__GIVEN RECORDS__.
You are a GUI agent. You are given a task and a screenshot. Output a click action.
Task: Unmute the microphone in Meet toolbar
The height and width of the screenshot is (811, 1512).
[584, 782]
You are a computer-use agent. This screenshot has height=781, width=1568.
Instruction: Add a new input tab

__TASK GOAL__. Switch every occurrence of "screenshot" to "screen capture" throughout the entries and reproduce them with nothing else altered.

__ANSWER BELOW__.
You are a GUI agent. You are given a task and a screen capture. Output a click action.
Task: Unmute the microphone in Meet toolbar
The height and width of the screen capture is (811, 1512).
[584, 782]
You are a computer-use agent. This screen capture has height=781, width=1568.
Instruction: Add a new input tab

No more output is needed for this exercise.